Jordan University of Science and Technology, Irbid, Jordan
Objective. To assess the findings and usefulness of hysterosalpingography (HSG) as a routine investigation in the fertility workup prior to selective laparoscopy.
Design. Descriptive retrospective study.
Setting. A university hospital in the north of Jordan.
Subjects. All patients who underwent hysterosalpingography in the period 1 January - 31 December 2008.
Outcome measures. Detection of uterine and fallopian tube abnormalities and their correlation with laparoscopic findings.
Results. During the study period, 281 infertile women underwent HSG with no post-procedural complications. The mean (SD) age was 31.5 (5.9) years. Mean (SD) duration of infertility was 4 (3.4) years. Infertility was reported as primary and secondary in 119 (42.3%) and 162 (57.6%), respectively. Altogether, 281 patients and 562 tubes were examined. Of those, 402 were patent and 160 occluded. In only one woman were peritubal adhesions diagnosed. Because of hysterosalpingographically diagnosed tubal occlusion, 46 women (16.4%) were referred for laparoscopy. Eight (17.3%) of them were treated with unilateral salpingectomy, and 28 (60.8%) with bilateral salpingectomy. Salpingolysis was performed on 7 (15.2%) women; 3 (6.7%) women had untreatable adhesions. The concordance was 71.7%. The sensitivity of HSG was 80%, the specificity 50%, the negative predictive value 61%, and the positive predictive value 71%. Of the total of 281 women, 30 (10.7%) conceived within 1 - 11 months after HSG.
Conclusion. The very high abnormal predictive value of HSG in the diagnosis of tubal occlusion suggests that this procedure could be performed as a screening examination.
Infertility affects about 15% of the population, with at least 1 in 6 couples needing specialist help at some time in their lives because of infertility.1 After history taking, physical examination, semen analysis and ovulation studies, assessment of tubal patency is the next standard test. A universally agreed upon test for fallopian tube patency has not been established.
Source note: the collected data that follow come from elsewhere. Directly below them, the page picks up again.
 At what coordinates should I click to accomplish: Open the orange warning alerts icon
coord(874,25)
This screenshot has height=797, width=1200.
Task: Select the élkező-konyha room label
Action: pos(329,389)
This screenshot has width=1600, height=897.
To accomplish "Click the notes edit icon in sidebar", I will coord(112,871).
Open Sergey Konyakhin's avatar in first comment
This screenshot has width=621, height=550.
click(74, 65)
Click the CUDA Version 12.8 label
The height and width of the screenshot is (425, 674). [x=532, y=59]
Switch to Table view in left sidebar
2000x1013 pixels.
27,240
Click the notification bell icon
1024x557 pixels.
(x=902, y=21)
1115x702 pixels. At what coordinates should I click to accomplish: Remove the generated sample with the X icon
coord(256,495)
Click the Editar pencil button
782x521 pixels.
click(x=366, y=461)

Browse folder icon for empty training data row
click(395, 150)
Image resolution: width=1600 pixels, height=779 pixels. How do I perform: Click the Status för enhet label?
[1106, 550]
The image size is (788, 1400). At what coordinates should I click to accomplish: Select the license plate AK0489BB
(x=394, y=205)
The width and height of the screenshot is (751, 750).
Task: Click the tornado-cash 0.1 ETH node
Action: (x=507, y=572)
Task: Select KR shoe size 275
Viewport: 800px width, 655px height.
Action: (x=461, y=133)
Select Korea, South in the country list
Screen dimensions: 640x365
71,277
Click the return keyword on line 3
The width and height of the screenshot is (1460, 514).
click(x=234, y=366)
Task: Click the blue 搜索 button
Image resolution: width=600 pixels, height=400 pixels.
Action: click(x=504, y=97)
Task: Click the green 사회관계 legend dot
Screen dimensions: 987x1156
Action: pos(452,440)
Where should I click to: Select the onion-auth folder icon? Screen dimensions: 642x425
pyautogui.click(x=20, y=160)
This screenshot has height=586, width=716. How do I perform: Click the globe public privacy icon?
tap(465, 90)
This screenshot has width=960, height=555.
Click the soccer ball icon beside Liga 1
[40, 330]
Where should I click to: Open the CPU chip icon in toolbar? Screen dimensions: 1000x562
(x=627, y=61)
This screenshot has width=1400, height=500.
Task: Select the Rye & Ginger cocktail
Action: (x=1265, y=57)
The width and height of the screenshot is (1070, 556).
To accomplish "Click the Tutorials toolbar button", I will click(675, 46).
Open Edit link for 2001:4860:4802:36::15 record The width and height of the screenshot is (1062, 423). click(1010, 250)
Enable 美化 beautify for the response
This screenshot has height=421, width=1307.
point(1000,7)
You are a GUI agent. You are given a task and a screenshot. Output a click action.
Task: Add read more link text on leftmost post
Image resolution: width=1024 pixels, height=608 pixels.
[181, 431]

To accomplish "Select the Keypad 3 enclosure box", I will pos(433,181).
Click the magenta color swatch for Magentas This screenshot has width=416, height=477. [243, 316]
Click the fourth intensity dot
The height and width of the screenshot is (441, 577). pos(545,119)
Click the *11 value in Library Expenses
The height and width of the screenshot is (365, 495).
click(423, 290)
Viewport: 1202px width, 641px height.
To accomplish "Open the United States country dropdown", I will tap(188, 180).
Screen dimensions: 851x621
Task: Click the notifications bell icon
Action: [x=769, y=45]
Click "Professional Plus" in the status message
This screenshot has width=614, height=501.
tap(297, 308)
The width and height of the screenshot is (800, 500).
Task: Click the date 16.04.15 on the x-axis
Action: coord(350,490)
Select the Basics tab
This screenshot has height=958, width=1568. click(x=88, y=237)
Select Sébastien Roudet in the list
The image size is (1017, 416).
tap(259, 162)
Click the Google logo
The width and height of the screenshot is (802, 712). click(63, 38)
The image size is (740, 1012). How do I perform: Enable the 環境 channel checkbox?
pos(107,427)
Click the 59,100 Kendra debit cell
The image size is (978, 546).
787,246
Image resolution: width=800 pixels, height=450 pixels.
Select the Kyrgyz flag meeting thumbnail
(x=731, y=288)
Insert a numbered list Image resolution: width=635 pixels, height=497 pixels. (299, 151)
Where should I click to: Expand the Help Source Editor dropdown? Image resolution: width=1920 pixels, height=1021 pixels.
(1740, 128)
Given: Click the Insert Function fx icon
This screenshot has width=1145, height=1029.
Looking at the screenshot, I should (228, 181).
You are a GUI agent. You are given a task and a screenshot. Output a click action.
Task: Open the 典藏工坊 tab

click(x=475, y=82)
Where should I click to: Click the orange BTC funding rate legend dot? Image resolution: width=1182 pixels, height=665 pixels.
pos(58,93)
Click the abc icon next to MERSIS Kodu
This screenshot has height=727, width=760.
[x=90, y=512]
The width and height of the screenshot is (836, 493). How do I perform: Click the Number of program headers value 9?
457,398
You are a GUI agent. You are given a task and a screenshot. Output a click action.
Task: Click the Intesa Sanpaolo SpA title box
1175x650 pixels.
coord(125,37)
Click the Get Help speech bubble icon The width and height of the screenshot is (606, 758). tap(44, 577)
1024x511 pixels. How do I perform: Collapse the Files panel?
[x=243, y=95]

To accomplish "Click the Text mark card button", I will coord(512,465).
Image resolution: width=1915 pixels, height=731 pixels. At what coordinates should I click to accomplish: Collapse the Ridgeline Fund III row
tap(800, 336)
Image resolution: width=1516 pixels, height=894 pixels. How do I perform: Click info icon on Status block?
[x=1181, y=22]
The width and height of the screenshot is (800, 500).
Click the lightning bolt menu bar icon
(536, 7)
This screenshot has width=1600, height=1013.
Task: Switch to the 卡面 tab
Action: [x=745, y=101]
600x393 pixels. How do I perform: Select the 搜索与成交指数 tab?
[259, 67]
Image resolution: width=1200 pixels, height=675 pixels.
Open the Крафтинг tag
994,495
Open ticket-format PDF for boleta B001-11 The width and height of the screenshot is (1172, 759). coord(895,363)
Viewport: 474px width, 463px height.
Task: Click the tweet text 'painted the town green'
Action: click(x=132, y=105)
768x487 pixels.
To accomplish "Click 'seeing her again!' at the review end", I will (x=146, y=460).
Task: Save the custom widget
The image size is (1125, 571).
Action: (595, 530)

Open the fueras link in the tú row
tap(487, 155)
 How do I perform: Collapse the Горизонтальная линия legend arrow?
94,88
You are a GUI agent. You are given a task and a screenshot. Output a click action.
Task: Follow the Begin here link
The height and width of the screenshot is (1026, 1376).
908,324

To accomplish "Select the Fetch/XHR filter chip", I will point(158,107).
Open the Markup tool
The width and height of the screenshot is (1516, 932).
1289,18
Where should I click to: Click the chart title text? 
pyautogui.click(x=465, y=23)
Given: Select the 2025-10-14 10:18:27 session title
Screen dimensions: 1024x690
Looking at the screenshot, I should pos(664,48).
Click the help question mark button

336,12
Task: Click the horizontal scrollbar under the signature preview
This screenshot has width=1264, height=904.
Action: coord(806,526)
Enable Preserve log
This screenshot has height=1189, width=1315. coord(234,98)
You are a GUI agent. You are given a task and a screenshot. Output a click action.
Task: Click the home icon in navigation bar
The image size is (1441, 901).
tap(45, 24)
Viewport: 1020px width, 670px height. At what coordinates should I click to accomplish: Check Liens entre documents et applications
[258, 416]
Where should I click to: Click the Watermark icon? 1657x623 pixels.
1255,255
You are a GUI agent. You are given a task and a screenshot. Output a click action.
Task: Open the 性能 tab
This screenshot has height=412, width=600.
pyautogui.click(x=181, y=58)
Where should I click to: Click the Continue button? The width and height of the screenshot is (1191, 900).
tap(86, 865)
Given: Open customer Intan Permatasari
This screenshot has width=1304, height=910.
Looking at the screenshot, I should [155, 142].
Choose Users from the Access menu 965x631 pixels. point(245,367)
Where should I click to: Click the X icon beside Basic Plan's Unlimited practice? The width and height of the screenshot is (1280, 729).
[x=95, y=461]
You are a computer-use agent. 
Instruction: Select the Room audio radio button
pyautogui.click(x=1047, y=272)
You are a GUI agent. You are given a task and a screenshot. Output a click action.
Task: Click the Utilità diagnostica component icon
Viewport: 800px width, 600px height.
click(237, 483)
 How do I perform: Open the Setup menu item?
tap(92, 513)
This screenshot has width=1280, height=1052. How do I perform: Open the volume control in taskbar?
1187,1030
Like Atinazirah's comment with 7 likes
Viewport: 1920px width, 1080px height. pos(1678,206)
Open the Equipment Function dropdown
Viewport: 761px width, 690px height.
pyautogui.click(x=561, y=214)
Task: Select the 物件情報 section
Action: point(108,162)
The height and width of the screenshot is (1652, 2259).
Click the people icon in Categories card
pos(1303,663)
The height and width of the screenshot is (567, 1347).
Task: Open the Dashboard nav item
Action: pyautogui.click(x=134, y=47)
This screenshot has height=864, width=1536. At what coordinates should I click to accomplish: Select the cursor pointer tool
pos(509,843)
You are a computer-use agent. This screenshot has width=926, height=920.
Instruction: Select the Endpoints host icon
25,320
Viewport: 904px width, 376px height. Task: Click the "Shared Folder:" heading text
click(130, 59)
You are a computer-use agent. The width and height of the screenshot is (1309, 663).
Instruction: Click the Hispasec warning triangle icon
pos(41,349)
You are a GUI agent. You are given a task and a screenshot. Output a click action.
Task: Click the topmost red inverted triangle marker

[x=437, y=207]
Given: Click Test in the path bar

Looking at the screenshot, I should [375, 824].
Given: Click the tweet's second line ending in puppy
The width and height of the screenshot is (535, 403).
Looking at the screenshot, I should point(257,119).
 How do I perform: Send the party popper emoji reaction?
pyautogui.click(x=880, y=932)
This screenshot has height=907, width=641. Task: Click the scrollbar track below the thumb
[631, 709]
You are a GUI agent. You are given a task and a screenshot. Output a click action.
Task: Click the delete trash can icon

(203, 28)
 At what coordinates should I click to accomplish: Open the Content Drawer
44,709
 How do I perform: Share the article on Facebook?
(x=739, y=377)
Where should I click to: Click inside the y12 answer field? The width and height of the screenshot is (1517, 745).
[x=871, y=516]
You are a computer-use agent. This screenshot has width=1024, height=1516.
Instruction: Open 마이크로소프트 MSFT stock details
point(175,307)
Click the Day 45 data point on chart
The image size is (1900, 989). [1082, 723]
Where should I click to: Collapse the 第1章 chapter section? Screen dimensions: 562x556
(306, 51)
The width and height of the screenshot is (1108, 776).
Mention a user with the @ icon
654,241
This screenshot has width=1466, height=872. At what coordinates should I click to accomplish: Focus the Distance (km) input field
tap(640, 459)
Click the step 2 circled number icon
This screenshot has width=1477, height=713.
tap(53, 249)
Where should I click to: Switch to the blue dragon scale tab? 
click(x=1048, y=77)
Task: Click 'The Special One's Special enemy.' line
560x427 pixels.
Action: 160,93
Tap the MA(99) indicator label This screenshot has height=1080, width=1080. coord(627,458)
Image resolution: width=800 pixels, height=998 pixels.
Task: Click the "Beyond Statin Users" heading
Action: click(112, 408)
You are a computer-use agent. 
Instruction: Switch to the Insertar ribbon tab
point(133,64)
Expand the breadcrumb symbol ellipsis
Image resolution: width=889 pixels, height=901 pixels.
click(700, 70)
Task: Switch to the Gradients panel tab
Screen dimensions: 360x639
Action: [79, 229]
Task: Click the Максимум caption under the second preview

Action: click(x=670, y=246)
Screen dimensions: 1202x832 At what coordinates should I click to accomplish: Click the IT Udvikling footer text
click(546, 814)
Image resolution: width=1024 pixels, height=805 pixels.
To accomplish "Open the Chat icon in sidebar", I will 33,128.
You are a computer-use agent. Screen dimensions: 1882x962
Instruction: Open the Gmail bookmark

A variety of investigation modalities are available that include hysterosalpingography (HSG), laparoscopic dye hydrotubation, hysterosalpingo contrast sonography (HyCoSy), selective salpingography, MR hysterosalpingography with an angiographic time-resolved 3D pulse sequence, radiography/MRI, 2D HyCoSy with contrast-tuned imaging, and falloposcopy.2
Traditionally, HSG and laparoscopy with dye have been used in the diagnosis of tubal pathology. However, non-invasive methods are associated with false-positive results where occlusion is related to tubal spasm. Laparoscopy with dye is still considered to be the gold standard if tubal pathology is suspected, but it requires general anaesthesia and operating theatre facilities. Despite advanced technology and experience, complications during laparoscopy remain a major cause of significant morbidity and very seldom reveal any pathological conditions.6 Furthermore, infertility healthcare costs are difficult to calculate. There are few published data that determine the actual medical costs of adding an infertility evaluation test.7 Without such data, it is difficult to determine if a certain investigation would obviate the need to use other more invasive or more financially onerous tests.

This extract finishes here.